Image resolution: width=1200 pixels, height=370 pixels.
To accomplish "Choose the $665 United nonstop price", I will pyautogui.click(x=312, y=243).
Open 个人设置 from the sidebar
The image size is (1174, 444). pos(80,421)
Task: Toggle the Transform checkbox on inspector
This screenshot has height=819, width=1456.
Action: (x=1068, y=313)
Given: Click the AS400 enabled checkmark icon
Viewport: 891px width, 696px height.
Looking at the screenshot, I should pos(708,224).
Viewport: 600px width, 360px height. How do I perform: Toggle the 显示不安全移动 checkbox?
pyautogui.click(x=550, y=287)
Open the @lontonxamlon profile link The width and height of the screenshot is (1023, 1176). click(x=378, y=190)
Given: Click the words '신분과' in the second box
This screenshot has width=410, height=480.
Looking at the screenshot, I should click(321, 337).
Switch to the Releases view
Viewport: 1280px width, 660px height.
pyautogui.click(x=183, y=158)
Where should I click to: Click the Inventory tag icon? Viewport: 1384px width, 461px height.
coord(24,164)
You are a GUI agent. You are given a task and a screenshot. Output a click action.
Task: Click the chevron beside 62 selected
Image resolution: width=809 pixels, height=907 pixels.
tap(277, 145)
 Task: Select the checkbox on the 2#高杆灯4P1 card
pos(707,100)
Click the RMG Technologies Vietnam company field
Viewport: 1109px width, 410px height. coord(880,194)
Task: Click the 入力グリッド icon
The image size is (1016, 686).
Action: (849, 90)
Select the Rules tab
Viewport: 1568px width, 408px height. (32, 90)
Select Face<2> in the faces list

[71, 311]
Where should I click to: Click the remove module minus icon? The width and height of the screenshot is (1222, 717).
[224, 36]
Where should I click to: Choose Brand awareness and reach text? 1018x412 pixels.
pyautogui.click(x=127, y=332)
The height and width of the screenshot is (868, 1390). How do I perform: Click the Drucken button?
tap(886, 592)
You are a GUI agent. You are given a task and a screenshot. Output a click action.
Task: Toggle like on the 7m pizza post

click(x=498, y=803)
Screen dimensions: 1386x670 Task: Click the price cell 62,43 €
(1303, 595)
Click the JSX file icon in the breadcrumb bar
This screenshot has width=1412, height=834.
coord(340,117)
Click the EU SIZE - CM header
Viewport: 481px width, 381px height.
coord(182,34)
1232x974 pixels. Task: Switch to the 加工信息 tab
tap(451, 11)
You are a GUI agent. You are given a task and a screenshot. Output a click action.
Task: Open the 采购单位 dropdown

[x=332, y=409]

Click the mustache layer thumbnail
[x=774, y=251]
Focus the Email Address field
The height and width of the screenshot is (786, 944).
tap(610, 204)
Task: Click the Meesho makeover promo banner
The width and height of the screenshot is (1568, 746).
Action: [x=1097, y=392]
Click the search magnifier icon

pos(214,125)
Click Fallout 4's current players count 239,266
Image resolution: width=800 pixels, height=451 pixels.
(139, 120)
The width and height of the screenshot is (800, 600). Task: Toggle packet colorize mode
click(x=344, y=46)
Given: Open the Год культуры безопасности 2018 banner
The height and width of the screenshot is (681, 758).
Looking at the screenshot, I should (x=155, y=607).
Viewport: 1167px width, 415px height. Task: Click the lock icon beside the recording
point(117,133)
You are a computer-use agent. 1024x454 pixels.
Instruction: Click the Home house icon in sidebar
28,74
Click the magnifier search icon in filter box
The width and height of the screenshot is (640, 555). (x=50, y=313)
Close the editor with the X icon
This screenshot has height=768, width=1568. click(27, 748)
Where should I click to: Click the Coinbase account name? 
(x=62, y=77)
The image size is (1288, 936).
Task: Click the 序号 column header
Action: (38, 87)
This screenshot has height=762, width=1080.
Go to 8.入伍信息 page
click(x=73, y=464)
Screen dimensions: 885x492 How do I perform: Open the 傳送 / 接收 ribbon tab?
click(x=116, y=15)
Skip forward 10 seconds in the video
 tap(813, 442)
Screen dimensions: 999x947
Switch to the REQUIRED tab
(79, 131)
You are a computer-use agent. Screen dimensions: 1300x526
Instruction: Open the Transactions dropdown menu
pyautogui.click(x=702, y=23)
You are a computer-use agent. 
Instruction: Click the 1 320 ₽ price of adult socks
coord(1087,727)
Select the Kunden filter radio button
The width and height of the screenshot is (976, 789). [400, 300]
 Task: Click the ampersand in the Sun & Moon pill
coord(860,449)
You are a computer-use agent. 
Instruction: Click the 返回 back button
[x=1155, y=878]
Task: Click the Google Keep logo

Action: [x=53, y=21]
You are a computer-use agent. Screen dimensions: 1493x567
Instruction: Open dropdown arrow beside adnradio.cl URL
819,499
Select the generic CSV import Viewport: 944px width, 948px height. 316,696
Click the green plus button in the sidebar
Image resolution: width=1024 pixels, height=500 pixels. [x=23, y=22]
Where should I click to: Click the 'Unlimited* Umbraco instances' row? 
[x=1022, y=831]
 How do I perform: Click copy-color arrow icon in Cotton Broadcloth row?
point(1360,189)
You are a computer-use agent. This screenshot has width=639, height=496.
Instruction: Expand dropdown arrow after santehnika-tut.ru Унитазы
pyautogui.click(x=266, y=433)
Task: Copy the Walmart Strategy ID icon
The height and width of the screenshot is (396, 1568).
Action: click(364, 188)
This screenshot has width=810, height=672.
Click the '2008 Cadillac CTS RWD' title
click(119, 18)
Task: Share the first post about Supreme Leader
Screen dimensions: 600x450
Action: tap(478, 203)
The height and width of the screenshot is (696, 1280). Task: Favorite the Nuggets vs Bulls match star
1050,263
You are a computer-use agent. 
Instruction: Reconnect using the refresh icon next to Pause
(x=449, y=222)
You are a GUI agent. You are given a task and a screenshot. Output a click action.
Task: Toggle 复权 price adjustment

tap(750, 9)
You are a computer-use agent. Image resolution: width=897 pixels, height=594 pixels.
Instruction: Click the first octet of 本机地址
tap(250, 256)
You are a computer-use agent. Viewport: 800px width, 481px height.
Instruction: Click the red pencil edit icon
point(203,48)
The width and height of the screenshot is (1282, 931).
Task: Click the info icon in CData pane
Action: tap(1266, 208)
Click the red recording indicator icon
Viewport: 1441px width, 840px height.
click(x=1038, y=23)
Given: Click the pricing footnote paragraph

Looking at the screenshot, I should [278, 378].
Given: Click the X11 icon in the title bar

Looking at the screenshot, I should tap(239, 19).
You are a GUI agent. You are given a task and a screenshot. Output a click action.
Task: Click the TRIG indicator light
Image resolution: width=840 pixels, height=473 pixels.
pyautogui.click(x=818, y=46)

REQUIREMENT –
Could you return the data above exactly as it stands?

FINISHED TASK –
Image resolution: width=1200 pixels, height=370 pixels.
To accomplish "Choose the $665 United nonstop price", I will pyautogui.click(x=312, y=243).
Open 个人设置 from the sidebar
The image size is (1174, 444). pos(80,421)
Task: Toggle the Transform checkbox on inspector
This screenshot has height=819, width=1456.
Action: (x=1068, y=313)
Given: Click the AS400 enabled checkmark icon
Viewport: 891px width, 696px height.
Looking at the screenshot, I should pos(708,224).
Viewport: 600px width, 360px height. How do I perform: Toggle the 显示不安全移动 checkbox?
pyautogui.click(x=550, y=287)
Open the @lontonxamlon profile link The width and height of the screenshot is (1023, 1176). click(x=378, y=190)
Given: Click the words '신분과' in the second box
This screenshot has width=410, height=480.
Looking at the screenshot, I should click(321, 337).
Switch to the Releases view
Viewport: 1280px width, 660px height.
pyautogui.click(x=183, y=158)
Where should I click to: Click the Inventory tag icon? Viewport: 1384px width, 461px height.
coord(24,164)
You are a GUI agent. You are given a task and a screenshot. Output a click action.
Task: Click the chevron beside 62 selected
Image resolution: width=809 pixels, height=907 pixels.
tap(277, 145)
 Task: Select the checkbox on the 2#高杆灯4P1 card
pos(707,100)
Click the RMG Technologies Vietnam company field
Viewport: 1109px width, 410px height. coord(880,194)
Task: Click the 入力グリッド icon
The image size is (1016, 686).
Action: (849, 90)
Select the Rules tab
Viewport: 1568px width, 408px height. (32, 90)
Select Face<2> in the faces list

[71, 311]
Where should I click to: Click the remove module minus icon? The width and height of the screenshot is (1222, 717).
[224, 36]
Where should I click to: Choose Brand awareness and reach text? 1018x412 pixels.
pyautogui.click(x=127, y=332)
The height and width of the screenshot is (868, 1390). How do I perform: Click the Drucken button?
tap(886, 592)
You are a GUI agent. You are given a task and a screenshot. Output a click action.
Task: Toggle like on the 7m pizza post

click(x=498, y=803)
Screen dimensions: 1386x670 Task: Click the price cell 62,43 €
(1303, 595)
Click the JSX file icon in the breadcrumb bar
This screenshot has width=1412, height=834.
coord(340,117)
Click the EU SIZE - CM header
Viewport: 481px width, 381px height.
coord(182,34)
1232x974 pixels. Task: Switch to the 加工信息 tab
tap(451, 11)
You are a GUI agent. You are given a task and a screenshot. Output a click action.
Task: Open the 采购单位 dropdown

[x=332, y=409]

Click the mustache layer thumbnail
[x=774, y=251]
Focus the Email Address field
The height and width of the screenshot is (786, 944).
tap(610, 204)
Task: Click the Meesho makeover promo banner
The width and height of the screenshot is (1568, 746).
Action: [x=1097, y=392]
Click the search magnifier icon

pos(214,125)
Click Fallout 4's current players count 239,266
Image resolution: width=800 pixels, height=451 pixels.
(139, 120)
The width and height of the screenshot is (800, 600). Task: Toggle packet colorize mode
click(x=344, y=46)
Given: Open the Год культуры безопасности 2018 banner
The height and width of the screenshot is (681, 758).
Looking at the screenshot, I should (x=155, y=607).
Viewport: 1167px width, 415px height. Task: Click the lock icon beside the recording
point(117,133)
You are a computer-use agent. 1024x454 pixels.
Instruction: Click the Home house icon in sidebar
28,74
Click the magnifier search icon in filter box
The width and height of the screenshot is (640, 555). (x=50, y=313)
Close the editor with the X icon
This screenshot has height=768, width=1568. click(27, 748)
Where should I click to: Click the Coinbase account name? 
(x=62, y=77)
The image size is (1288, 936).
Task: Click the 序号 column header
Action: (38, 87)
This screenshot has height=762, width=1080.
Go to 8.入伍信息 page
click(x=73, y=464)
Screen dimensions: 885x492 How do I perform: Open the 傳送 / 接收 ribbon tab?
click(x=116, y=15)
Skip forward 10 seconds in the video
 tap(813, 442)
Screen dimensions: 999x947
Switch to the REQUIRED tab
(79, 131)
You are a computer-use agent. Screen dimensions: 1300x526
Instruction: Open the Transactions dropdown menu
pyautogui.click(x=702, y=23)
You are a computer-use agent. 
Instruction: Click the 1 320 ₽ price of adult socks
coord(1087,727)
Select the Kunden filter radio button
The width and height of the screenshot is (976, 789). [400, 300]
 Task: Click the ampersand in the Sun & Moon pill
coord(860,449)
You are a computer-use agent. 
Instruction: Click the 返回 back button
[x=1155, y=878]
Task: Click the Google Keep logo

Action: [x=53, y=21]
You are a computer-use agent. Screen dimensions: 1493x567
Instruction: Open dropdown arrow beside adnradio.cl URL
819,499
Select the generic CSV import Viewport: 944px width, 948px height. 316,696
Click the green plus button in the sidebar
Image resolution: width=1024 pixels, height=500 pixels. [x=23, y=22]
Where should I click to: Click the 'Unlimited* Umbraco instances' row? 
[x=1022, y=831]
 How do I perform: Click copy-color arrow icon in Cotton Broadcloth row?
point(1360,189)
You are a computer-use agent. This screenshot has width=639, height=496.
Instruction: Expand dropdown arrow after santehnika-tut.ru Унитазы
pyautogui.click(x=266, y=433)
Task: Copy the Walmart Strategy ID icon
The height and width of the screenshot is (396, 1568).
Action: click(364, 188)
This screenshot has width=810, height=672.
Click the '2008 Cadillac CTS RWD' title
click(119, 18)
Task: Share the first post about Supreme Leader
Screen dimensions: 600x450
Action: tap(478, 203)
The height and width of the screenshot is (696, 1280). Task: Favorite the Nuggets vs Bulls match star
1050,263
You are a computer-use agent. 
Instruction: Reconnect using the refresh icon next to Pause
(x=449, y=222)
You are a GUI agent. You are given a task and a screenshot. Output a click action.
Task: Toggle 复权 price adjustment

tap(750, 9)
You are a computer-use agent. Image resolution: width=897 pixels, height=594 pixels.
Instruction: Click the first octet of 本机地址
tap(250, 256)
You are a computer-use agent. Viewport: 800px width, 481px height.
Instruction: Click the red pencil edit icon
point(203,48)
The width and height of the screenshot is (1282, 931).
Task: Click the info icon in CData pane
Action: tap(1266, 208)
Click the red recording indicator icon
Viewport: 1441px width, 840px height.
click(x=1038, y=23)
Given: Click the pricing footnote paragraph

Looking at the screenshot, I should [278, 378].
Given: Click the X11 icon in the title bar

Looking at the screenshot, I should tap(239, 19).
You are a GUI agent. You are given a task and a screenshot. Output a click action.
Task: Click the TRIG indicator light
Image resolution: width=840 pixels, height=473 pixels.
pyautogui.click(x=818, y=46)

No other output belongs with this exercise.